## [TASK BRIEF]
Down to the last line, print the material below verbatim.

## [MATERIAL FOR THIS EXERCISE]
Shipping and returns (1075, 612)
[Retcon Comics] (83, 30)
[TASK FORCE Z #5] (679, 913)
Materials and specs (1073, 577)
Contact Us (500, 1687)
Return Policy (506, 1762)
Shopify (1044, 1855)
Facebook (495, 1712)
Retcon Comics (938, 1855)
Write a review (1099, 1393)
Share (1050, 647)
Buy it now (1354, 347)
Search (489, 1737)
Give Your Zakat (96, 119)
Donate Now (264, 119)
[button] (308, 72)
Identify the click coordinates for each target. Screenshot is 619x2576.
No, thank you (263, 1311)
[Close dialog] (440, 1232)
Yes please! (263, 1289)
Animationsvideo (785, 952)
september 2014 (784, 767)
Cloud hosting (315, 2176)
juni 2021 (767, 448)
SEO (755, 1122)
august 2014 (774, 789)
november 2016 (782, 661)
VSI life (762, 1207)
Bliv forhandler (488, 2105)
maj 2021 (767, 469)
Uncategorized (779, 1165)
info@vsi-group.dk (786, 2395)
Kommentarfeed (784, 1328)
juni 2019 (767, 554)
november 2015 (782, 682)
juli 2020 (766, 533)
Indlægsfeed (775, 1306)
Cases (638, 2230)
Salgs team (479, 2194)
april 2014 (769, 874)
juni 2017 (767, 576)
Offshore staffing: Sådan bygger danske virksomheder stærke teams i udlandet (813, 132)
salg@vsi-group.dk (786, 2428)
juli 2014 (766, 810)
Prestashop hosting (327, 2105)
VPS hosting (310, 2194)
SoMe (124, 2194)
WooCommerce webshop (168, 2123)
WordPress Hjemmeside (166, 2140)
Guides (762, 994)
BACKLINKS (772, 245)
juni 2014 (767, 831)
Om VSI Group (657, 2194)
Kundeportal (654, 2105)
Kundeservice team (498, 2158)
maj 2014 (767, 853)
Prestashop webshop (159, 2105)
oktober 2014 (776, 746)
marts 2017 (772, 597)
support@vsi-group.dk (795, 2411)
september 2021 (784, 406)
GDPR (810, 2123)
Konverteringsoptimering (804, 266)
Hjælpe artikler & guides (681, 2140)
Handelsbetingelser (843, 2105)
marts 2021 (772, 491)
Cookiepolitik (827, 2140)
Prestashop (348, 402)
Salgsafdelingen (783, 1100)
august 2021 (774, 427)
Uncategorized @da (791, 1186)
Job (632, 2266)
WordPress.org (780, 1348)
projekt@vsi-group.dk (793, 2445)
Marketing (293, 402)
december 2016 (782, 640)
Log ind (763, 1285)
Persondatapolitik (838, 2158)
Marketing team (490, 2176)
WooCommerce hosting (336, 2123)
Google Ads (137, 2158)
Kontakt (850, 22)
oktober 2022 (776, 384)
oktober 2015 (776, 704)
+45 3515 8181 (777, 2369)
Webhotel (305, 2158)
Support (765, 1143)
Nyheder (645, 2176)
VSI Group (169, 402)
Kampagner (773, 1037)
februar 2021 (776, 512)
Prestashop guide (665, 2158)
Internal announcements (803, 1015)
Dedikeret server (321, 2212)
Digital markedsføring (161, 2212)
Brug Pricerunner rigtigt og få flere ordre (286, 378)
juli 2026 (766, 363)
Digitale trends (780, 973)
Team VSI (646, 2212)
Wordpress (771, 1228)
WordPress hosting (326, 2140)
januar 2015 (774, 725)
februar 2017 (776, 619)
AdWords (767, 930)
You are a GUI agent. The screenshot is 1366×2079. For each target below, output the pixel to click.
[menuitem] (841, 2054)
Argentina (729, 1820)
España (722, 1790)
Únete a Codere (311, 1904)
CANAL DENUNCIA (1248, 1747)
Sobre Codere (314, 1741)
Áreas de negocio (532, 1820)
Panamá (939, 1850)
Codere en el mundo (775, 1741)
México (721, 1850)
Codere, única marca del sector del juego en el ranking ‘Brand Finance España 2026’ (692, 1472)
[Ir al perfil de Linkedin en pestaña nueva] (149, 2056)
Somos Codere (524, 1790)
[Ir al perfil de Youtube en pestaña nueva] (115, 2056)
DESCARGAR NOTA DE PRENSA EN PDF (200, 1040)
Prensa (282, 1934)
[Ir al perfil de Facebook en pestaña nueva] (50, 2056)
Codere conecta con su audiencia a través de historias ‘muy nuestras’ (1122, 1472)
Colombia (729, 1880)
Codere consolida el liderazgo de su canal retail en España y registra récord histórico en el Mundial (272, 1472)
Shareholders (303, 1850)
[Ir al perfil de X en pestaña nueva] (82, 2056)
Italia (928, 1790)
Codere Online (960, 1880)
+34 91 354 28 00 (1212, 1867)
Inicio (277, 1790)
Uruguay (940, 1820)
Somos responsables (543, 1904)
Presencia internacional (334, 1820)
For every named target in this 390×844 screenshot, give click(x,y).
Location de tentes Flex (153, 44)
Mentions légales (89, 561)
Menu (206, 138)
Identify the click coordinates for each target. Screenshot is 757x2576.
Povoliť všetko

## [SOLUTION TO THE PROBLEM]
Shipping and returns (1075, 612)
[Retcon Comics] (83, 30)
[TASK FORCE Z #5] (679, 913)
Materials and specs (1073, 577)
Contact Us (500, 1687)
Return Policy (506, 1762)
Shopify (1044, 1855)
Facebook (495, 1712)
Retcon Comics (938, 1855)
Write a review (1099, 1393)
Share (1050, 647)
Buy it now (1354, 347)
Search (489, 1737)
Give Your Zakat (96, 119)
Donate Now (264, 119)
[button] (308, 72)
Identify the click coordinates for each target. Screenshot is 619x2576.
No, thank you (263, 1311)
[Close dialog] (440, 1232)
Yes please! (263, 1289)
Animationsvideo (785, 952)
september 2014 (784, 767)
Cloud hosting (315, 2176)
juni 2021 (767, 448)
SEO (755, 1122)
august 2014 (774, 789)
november 2016 (782, 661)
VSI life (762, 1207)
Bliv forhandler (488, 2105)
maj 2021 (767, 469)
Uncategorized (779, 1165)
info@vsi-group.dk (786, 2395)
Kommentarfeed (784, 1328)
juni 2019 (767, 554)
november 2015 (782, 682)
juli 2020 (766, 533)
Indlægsfeed (775, 1306)
Cases (638, 2230)
Salgs team (479, 2194)
april 2014 (769, 874)
juni 2017 (767, 576)
Offshore staffing: Sådan bygger danske virksomheder stærke teams i udlandet (813, 132)
salg@vsi-group.dk (786, 2428)
juli 2014 (766, 810)
Prestashop hosting (327, 2105)
VPS hosting (310, 2194)
SoMe (124, 2194)
WooCommerce webshop (168, 2123)
WordPress Hjemmeside (166, 2140)
Guides (762, 994)
BACKLINKS (772, 245)
juni 2014 (767, 831)
Om VSI Group (657, 2194)
Kundeportal (654, 2105)
Kundeservice team (498, 2158)
maj 2014 (767, 853)
Prestashop webshop (159, 2105)
oktober 2014 (776, 746)
marts 2017 (772, 597)
support@vsi-group.dk (795, 2411)
september 2021 (784, 406)
GDPR (810, 2123)
Konverteringsoptimering (804, 266)
Hjælpe artikler & guides (681, 2140)
Handelsbetingelser (843, 2105)
marts 2021 (772, 491)
Cookiepolitik (827, 2140)
Prestashop (348, 402)
Salgsafdelingen (783, 1100)
august 2021 (774, 427)
Uncategorized @da (791, 1186)
Job (632, 2266)
WordPress.org (780, 1348)
projekt@vsi-group.dk (793, 2445)
Marketing (293, 402)
december 2016 (782, 640)
Log ind (763, 1285)
Persondatapolitik (838, 2158)
Marketing team (490, 2176)
WooCommerce hosting (336, 2123)
Google Ads (137, 2158)
Kontakt (850, 22)
oktober 2022 (776, 384)
oktober 2015 (776, 704)
+45 3515 8181 (777, 2369)
Webhotel (305, 2158)
Support (765, 1143)
Nyheder (645, 2176)
VSI Group (169, 402)
Kampagner (773, 1037)
februar 2021 (776, 512)
Prestashop guide (665, 2158)
Internal announcements (803, 1015)
Dedikeret server (321, 2212)
Digital markedsføring (161, 2212)
Brug Pricerunner rigtigt og få flere ordre (286, 378)
juli 2026 (766, 363)
Digitale trends (780, 973)
Team VSI (646, 2212)
Wordpress (771, 1228)
WordPress hosting (326, 2140)
januar 2015 (774, 725)
februar 2017 (776, 619)
AdWords (767, 930)
You are a GUI agent. The screenshot is 1366×2079. For each target below, output the pixel to click.
[menuitem] (841, 2054)
Argentina (729, 1820)
España (722, 1790)
Únete a Codere (311, 1904)
CANAL DENUNCIA (1248, 1747)
Sobre Codere (314, 1741)
Áreas de negocio (532, 1820)
Panamá (939, 1850)
Codere en el mundo (775, 1741)
México (721, 1850)
Codere, única marca del sector del juego en el ranking ‘Brand Finance España 2026’ (692, 1472)
[Ir al perfil de Linkedin en pestaña nueva] (149, 2056)
Somos Codere (524, 1790)
[Ir al perfil de Youtube en pestaña nueva] (115, 2056)
DESCARGAR NOTA DE PRENSA EN PDF (200, 1040)
Prensa (282, 1934)
[Ir al perfil de Facebook en pestaña nueva] (50, 2056)
Codere conecta con su audiencia a través de historias ‘muy nuestras’ (1122, 1472)
Colombia (729, 1880)
Codere consolida el liderazgo de su canal retail en España y registra récord histórico en el Mundial (272, 1472)
Shareholders (303, 1850)
[Ir al perfil de X en pestaña nueva] (82, 2056)
Italia (928, 1790)
Codere Online (960, 1880)
+34 91 354 28 00 (1212, 1867)
Inicio (277, 1790)
Uruguay (940, 1820)
Somos responsables (543, 1904)
Presencia internacional (334, 1820)
For every named target in this 390×844 screenshot, give click(x,y).
Location de tentes Flex (153, 44)
Mentions légales (89, 561)
Menu (206, 138)
Identify the click coordinates for each target. Screenshot is 757x2576.
Povoliť všetko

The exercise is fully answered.